■ What is required
Copy out the entries below, replacing each occurrence of "Corpo" with "Grupo" and leaving every other character unchanged. Omit the pictures from your answer.

■ Records for this exercise

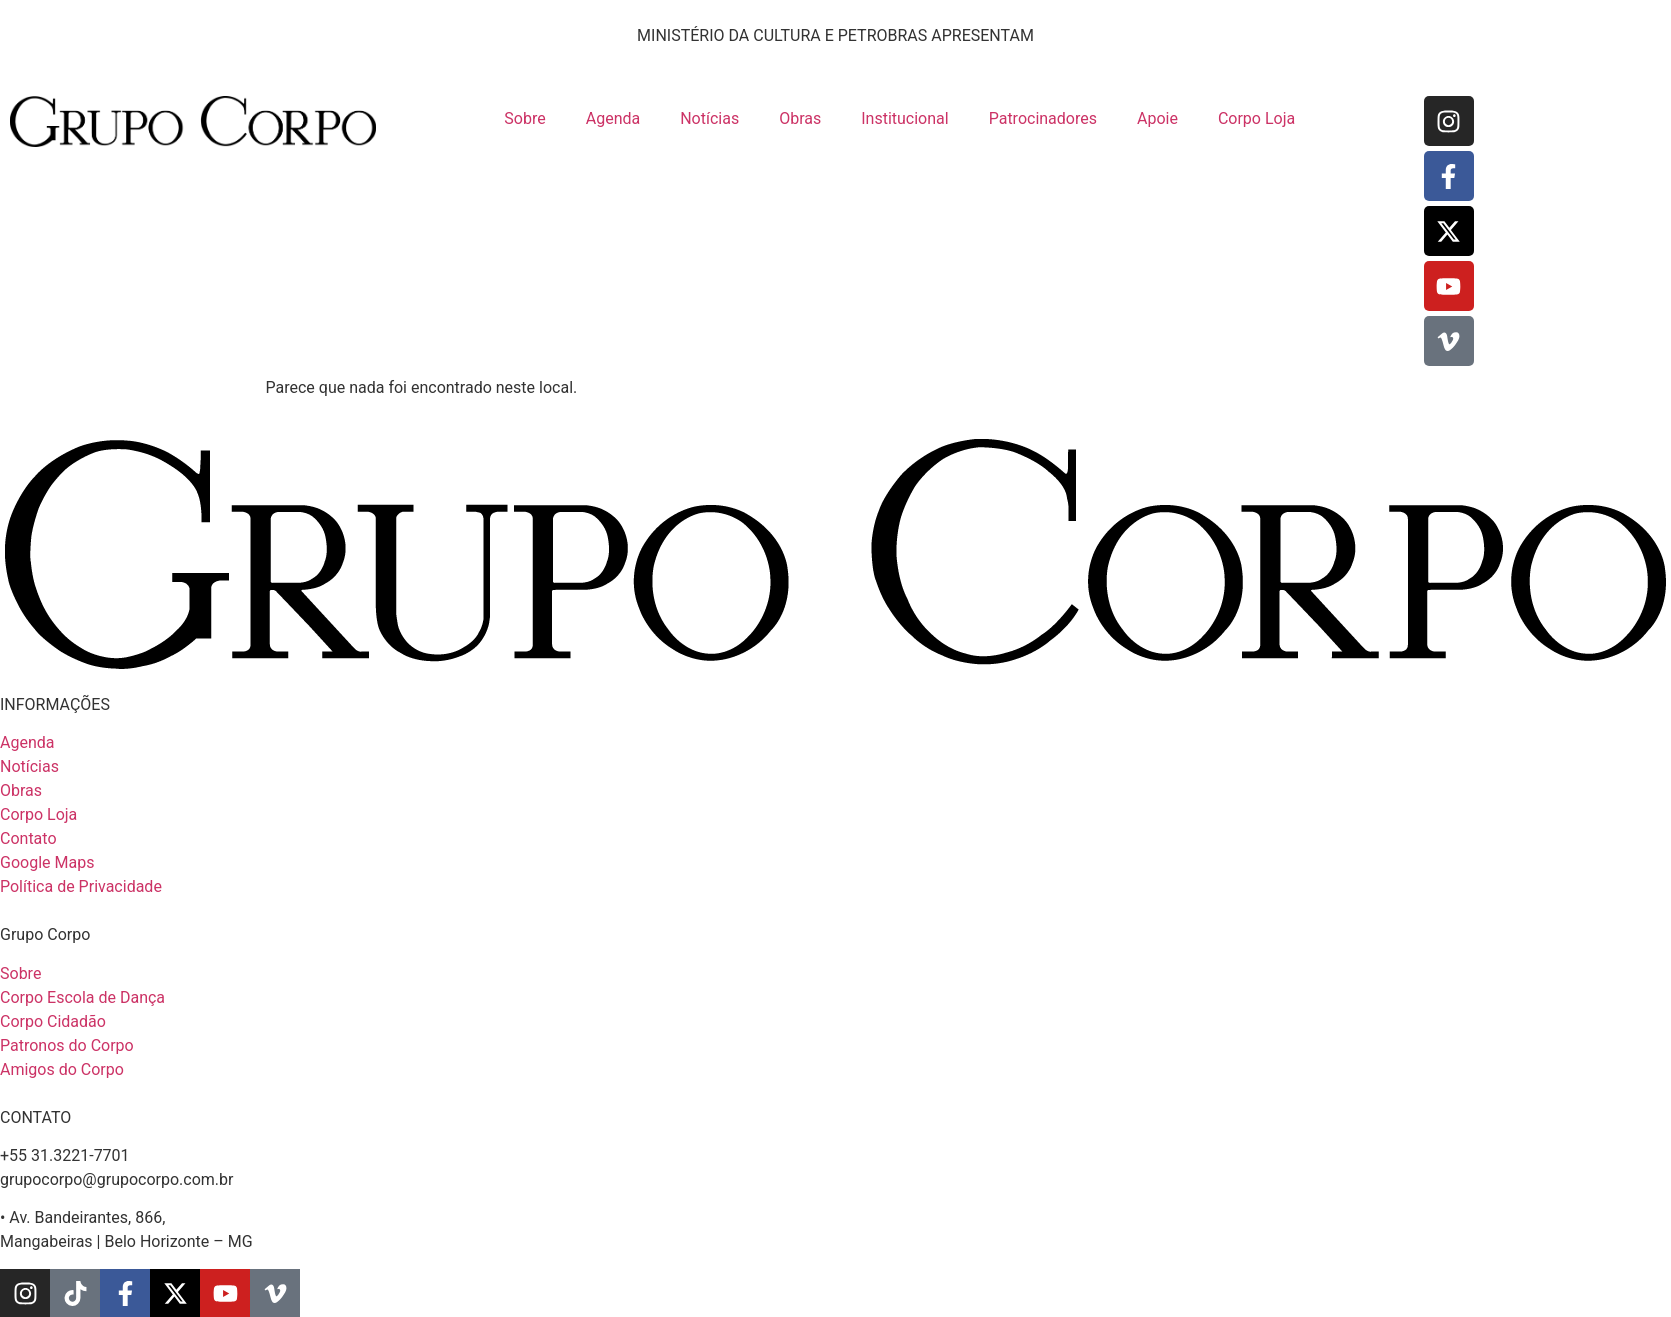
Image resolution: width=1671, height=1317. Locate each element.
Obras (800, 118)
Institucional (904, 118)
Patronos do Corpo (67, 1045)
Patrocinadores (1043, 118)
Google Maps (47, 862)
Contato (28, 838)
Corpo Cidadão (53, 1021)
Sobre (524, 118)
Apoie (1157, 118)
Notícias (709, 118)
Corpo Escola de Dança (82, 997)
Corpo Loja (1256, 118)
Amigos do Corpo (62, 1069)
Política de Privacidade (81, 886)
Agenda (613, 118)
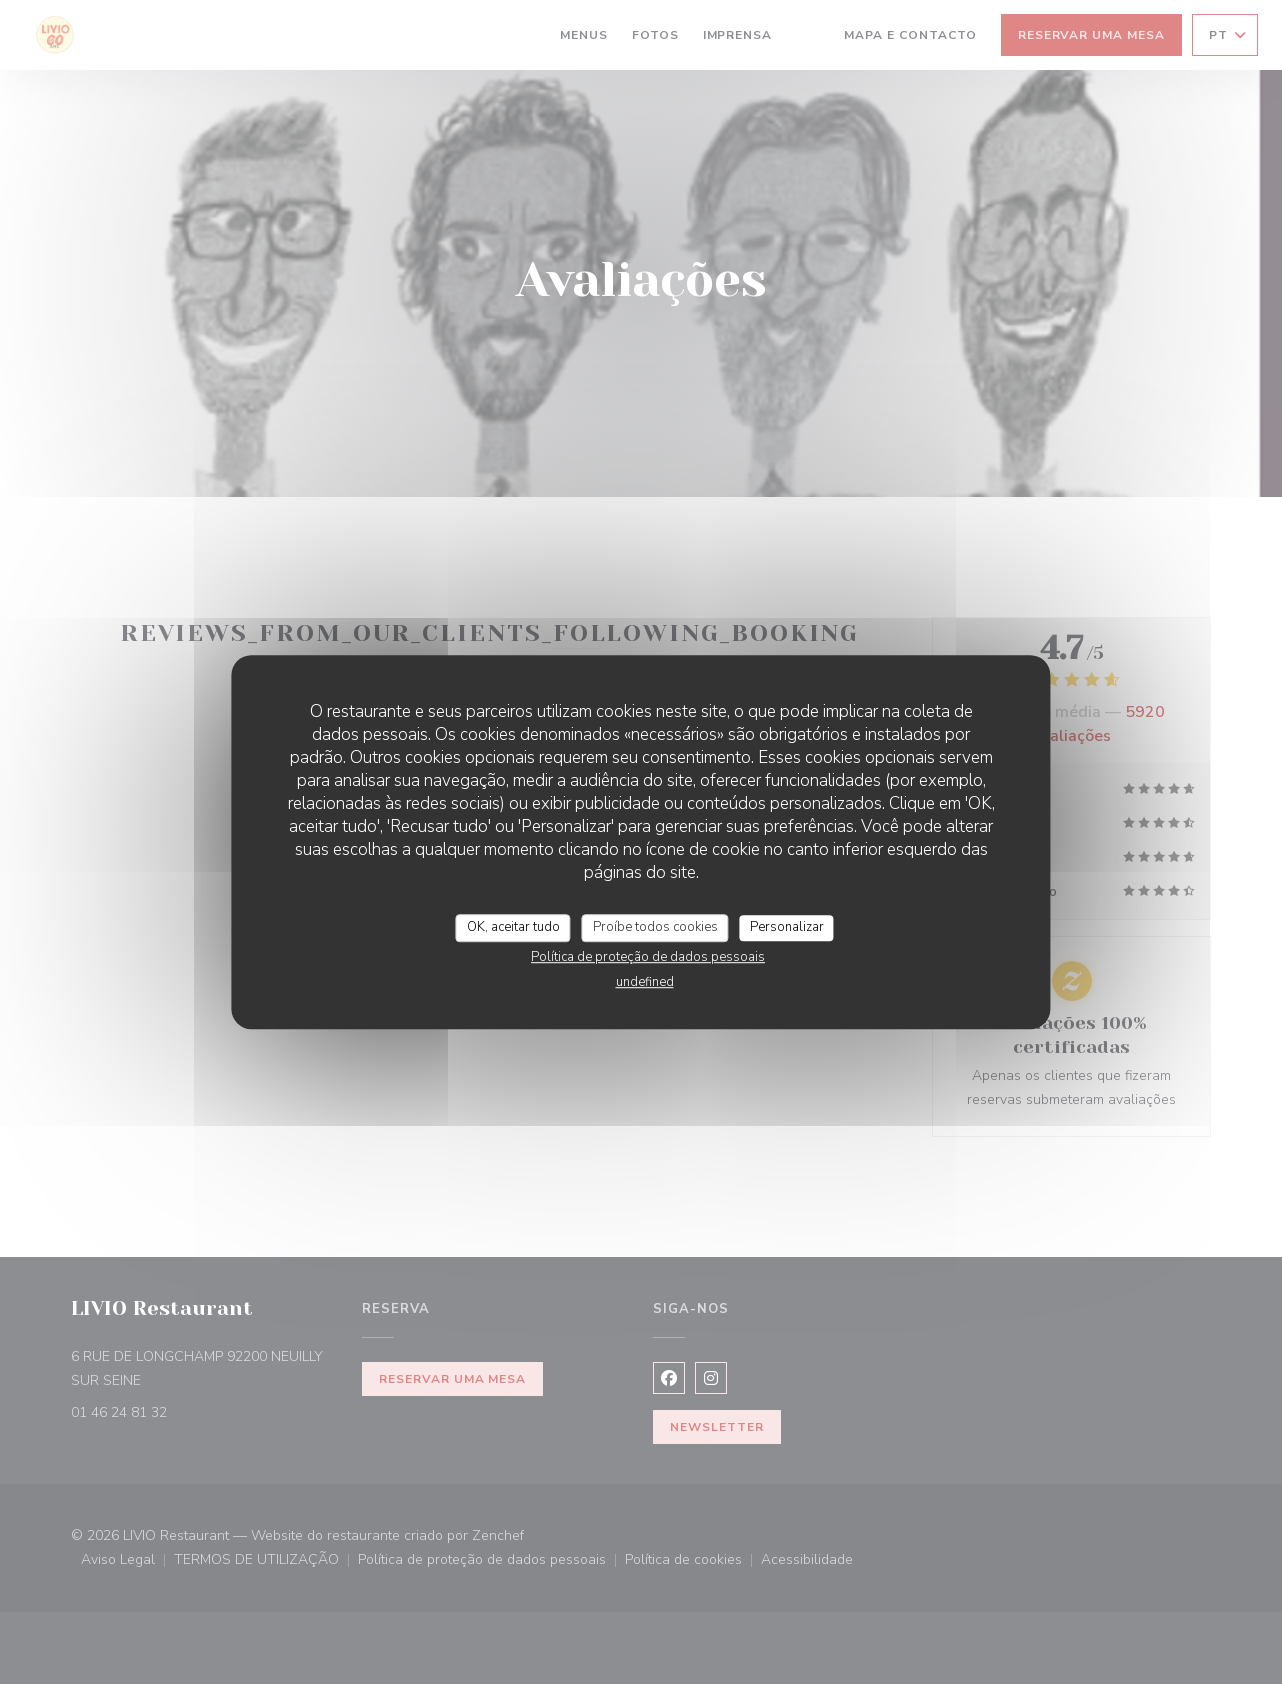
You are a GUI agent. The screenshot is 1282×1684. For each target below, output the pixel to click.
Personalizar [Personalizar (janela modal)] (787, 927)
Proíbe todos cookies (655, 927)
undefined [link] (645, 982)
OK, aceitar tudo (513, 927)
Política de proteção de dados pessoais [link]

■ Completed exercise
Image resolution: width=1671, height=1317. Locate each element.
Obras (800, 118)
Institucional (904, 118)
Patronos do Grupo (67, 1045)
Patrocinadores (1043, 118)
Google Maps (47, 862)
Contato (28, 838)
Grupo Cidadão (53, 1021)
Sobre (524, 118)
Apoie (1157, 118)
Notícias (709, 118)
Grupo Escola de Dança (82, 997)
Grupo Loja (1256, 118)
Amigos do Grupo (62, 1069)
Política de Privacidade (81, 886)
Agenda (613, 118)
You are a GUI agent. The screenshot is 1282×1684. For each target below, output the pixel to click.
Personalizar [Personalizar (janela modal)] (787, 927)
Proíbe todos cookies (655, 927)
undefined [link] (645, 982)
OK, aceitar tudo (513, 927)
Política de proteção de dados pessoais [link]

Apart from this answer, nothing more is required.